▶ **Aim of the exercise**
Copy nothing but the lines below running from the line containing "Image resolution: width=2047" through the line containing "Select the Map view type", both end lines included.

Items listed in a dataset:
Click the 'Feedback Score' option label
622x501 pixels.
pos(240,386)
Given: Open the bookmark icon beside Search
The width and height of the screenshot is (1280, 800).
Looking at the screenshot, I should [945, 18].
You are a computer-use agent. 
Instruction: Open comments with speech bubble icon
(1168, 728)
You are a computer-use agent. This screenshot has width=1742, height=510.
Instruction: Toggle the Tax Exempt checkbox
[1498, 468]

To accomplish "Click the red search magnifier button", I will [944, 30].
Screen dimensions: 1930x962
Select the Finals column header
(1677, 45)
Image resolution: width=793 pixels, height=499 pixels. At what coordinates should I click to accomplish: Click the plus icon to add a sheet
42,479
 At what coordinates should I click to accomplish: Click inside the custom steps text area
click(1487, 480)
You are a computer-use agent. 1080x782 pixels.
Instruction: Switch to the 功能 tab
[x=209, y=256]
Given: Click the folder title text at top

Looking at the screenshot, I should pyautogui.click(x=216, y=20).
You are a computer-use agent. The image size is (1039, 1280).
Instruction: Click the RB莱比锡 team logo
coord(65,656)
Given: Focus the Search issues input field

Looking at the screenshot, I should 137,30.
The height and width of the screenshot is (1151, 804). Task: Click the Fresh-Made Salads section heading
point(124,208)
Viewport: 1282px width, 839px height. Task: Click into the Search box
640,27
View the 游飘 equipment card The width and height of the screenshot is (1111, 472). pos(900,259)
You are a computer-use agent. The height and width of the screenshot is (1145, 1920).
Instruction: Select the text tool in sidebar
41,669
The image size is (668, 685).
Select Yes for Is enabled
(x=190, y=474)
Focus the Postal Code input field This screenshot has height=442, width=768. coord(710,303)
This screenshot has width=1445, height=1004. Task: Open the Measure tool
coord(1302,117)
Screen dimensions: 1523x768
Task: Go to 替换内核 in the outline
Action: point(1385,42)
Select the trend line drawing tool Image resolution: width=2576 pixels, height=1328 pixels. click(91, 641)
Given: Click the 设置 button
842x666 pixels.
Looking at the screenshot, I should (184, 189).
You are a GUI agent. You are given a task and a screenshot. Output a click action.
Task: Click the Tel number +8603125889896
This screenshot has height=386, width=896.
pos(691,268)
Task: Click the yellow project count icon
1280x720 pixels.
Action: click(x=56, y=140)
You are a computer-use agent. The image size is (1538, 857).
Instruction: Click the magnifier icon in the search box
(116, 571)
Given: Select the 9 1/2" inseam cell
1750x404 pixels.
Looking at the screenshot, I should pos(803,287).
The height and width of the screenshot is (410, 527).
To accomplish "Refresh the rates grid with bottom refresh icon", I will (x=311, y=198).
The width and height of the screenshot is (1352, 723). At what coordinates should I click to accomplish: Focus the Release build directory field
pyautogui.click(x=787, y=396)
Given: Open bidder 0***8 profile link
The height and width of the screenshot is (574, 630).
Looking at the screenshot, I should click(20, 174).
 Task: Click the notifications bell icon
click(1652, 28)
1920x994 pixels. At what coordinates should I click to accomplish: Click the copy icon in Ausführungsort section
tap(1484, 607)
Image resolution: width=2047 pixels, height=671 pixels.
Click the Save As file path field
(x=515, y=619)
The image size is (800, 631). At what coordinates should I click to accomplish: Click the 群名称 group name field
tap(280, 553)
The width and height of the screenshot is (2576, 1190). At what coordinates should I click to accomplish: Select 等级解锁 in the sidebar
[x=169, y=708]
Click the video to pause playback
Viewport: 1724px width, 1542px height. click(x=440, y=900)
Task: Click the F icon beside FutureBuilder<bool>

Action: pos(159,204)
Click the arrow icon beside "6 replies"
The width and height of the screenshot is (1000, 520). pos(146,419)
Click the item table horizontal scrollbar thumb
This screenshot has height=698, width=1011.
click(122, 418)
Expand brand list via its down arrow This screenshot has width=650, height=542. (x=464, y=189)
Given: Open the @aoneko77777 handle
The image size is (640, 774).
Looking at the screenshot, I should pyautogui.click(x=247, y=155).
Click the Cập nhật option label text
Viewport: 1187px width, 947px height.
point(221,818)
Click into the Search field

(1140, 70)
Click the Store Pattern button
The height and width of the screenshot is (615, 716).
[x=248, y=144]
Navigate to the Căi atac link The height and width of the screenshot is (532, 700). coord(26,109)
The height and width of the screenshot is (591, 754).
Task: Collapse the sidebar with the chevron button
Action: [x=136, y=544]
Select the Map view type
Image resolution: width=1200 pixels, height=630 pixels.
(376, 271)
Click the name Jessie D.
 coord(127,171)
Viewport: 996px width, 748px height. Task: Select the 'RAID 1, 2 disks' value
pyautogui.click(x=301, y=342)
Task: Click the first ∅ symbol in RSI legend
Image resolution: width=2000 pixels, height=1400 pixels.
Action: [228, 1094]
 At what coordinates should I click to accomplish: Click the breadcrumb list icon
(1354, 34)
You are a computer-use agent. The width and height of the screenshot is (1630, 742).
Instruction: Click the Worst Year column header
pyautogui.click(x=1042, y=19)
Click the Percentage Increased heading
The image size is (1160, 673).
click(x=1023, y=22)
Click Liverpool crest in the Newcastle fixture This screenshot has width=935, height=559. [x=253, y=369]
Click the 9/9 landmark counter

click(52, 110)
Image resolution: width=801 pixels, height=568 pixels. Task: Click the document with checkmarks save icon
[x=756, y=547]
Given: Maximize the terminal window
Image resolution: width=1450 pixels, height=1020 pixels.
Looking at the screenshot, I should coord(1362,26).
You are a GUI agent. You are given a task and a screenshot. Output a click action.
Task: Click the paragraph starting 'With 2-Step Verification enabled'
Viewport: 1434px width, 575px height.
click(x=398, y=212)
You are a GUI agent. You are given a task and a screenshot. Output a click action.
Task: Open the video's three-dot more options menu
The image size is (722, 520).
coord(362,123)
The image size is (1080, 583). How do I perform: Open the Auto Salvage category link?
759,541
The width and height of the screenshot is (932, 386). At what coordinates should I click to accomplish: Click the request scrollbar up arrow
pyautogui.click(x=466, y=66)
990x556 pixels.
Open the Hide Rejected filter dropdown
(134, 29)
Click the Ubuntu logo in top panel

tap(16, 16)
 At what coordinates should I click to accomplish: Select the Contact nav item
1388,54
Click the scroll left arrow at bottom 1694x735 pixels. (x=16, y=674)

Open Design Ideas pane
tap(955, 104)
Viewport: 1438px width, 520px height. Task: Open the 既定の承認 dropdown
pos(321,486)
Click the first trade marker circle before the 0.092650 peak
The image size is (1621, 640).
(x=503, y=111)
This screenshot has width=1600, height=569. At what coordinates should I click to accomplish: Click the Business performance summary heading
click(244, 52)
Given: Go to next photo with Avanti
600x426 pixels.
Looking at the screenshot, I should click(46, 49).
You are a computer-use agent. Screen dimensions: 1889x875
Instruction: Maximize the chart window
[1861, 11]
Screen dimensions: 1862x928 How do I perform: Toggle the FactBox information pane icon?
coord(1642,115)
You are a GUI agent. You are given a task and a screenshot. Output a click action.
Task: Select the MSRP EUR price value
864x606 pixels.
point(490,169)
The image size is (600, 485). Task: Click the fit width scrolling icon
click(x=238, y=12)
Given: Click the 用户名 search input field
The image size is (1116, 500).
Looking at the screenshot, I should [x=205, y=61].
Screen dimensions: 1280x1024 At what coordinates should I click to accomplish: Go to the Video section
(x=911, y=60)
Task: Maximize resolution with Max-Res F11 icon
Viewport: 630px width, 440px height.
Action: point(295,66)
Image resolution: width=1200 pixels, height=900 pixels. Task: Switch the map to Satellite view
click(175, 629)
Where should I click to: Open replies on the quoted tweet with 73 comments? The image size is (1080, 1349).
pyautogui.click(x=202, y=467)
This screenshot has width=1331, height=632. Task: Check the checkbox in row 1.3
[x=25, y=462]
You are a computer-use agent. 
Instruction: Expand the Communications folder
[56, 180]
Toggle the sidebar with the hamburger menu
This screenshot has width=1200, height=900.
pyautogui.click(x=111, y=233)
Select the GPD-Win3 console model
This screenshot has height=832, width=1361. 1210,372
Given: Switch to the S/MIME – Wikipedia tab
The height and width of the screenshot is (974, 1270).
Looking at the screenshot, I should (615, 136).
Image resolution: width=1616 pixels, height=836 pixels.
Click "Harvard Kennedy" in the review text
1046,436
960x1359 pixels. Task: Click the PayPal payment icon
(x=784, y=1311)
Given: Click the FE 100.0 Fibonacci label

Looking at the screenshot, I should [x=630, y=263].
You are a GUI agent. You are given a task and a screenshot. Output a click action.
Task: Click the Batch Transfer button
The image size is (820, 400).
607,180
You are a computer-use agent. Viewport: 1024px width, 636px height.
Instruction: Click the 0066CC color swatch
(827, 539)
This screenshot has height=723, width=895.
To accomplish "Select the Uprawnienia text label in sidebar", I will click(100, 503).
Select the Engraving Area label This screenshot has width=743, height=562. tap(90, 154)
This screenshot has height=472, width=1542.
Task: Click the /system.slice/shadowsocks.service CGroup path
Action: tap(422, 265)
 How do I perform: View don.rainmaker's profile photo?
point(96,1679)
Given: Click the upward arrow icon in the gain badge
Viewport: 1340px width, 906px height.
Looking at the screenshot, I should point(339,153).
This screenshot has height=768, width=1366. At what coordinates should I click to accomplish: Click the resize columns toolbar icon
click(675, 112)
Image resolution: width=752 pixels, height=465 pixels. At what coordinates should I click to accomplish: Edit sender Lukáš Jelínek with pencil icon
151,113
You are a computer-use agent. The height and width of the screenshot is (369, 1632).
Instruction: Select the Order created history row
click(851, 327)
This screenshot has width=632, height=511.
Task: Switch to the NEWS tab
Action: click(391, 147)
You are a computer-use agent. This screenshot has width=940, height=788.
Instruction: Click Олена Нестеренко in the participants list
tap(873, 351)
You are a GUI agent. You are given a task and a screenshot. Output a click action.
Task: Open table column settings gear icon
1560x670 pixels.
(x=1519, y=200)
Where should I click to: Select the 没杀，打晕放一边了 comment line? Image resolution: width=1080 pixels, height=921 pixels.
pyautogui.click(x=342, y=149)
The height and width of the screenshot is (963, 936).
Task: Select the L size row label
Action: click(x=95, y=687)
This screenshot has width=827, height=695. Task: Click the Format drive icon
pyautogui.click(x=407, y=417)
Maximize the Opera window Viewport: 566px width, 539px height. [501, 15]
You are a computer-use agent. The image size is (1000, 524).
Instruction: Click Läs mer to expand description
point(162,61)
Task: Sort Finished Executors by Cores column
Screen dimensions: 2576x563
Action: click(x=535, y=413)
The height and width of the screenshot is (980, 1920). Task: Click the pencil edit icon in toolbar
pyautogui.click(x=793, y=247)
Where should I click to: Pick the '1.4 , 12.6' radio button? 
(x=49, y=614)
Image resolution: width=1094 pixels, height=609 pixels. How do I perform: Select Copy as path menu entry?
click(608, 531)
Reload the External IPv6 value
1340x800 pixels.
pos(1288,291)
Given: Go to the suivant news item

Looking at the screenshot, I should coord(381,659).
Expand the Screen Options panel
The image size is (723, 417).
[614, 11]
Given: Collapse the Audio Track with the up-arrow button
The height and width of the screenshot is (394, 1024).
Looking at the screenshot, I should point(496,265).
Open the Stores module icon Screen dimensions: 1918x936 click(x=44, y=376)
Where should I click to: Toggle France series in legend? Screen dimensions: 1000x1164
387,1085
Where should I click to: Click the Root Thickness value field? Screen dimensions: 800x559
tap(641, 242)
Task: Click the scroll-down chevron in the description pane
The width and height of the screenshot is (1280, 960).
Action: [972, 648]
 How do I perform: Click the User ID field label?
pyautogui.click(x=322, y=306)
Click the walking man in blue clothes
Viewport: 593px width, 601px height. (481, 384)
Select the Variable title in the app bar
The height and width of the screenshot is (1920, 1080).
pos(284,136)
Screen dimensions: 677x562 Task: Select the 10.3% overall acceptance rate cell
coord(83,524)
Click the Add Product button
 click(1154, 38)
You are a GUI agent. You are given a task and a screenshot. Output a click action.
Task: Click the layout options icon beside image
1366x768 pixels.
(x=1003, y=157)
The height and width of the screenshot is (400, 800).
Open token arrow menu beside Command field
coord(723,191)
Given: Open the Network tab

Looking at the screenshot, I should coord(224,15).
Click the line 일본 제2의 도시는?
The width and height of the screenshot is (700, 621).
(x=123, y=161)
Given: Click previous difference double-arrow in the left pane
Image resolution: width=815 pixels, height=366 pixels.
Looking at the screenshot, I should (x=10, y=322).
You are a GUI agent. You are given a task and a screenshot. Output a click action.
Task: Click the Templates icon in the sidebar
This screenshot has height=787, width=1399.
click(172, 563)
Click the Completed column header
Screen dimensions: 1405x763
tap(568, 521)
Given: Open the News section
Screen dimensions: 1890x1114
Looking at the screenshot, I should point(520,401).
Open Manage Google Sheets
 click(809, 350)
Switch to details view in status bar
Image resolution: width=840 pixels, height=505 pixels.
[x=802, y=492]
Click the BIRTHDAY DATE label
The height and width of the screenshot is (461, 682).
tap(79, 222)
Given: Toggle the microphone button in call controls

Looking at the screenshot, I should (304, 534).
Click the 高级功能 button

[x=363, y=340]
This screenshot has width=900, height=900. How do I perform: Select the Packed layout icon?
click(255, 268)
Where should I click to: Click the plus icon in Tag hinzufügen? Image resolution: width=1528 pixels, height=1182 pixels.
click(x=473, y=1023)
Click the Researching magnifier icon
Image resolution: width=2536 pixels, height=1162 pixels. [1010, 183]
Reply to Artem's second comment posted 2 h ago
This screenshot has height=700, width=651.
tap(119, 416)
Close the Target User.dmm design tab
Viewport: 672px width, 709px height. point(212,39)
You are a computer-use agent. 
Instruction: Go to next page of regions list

▶ **Solution to this task**
Image resolution: width=2047 pixels, height=671 pixels.
Click the Save As file path field
(x=515, y=619)
The image size is (800, 631). At what coordinates should I click to accomplish: Click the 群名称 group name field
tap(280, 553)
The width and height of the screenshot is (2576, 1190). At what coordinates should I click to accomplish: Select 等级解锁 in the sidebar
[x=169, y=708]
Click the video to pause playback
Viewport: 1724px width, 1542px height. click(x=440, y=900)
Task: Click the F icon beside FutureBuilder<bool>

Action: pos(159,204)
Click the arrow icon beside "6 replies"
The width and height of the screenshot is (1000, 520). pos(146,419)
Click the item table horizontal scrollbar thumb
This screenshot has height=698, width=1011.
click(122, 418)
Expand brand list via its down arrow This screenshot has width=650, height=542. (x=464, y=189)
Given: Open the @aoneko77777 handle
The image size is (640, 774).
Looking at the screenshot, I should pyautogui.click(x=247, y=155).
Click the Cập nhật option label text
Viewport: 1187px width, 947px height.
point(221,818)
Click into the Search field

(1140, 70)
Click the Store Pattern button
The height and width of the screenshot is (615, 716).
[x=248, y=144]
Navigate to the Căi atac link The height and width of the screenshot is (532, 700). coord(26,109)
The height and width of the screenshot is (591, 754).
Task: Collapse the sidebar with the chevron button
Action: [x=136, y=544]
Select the Map view type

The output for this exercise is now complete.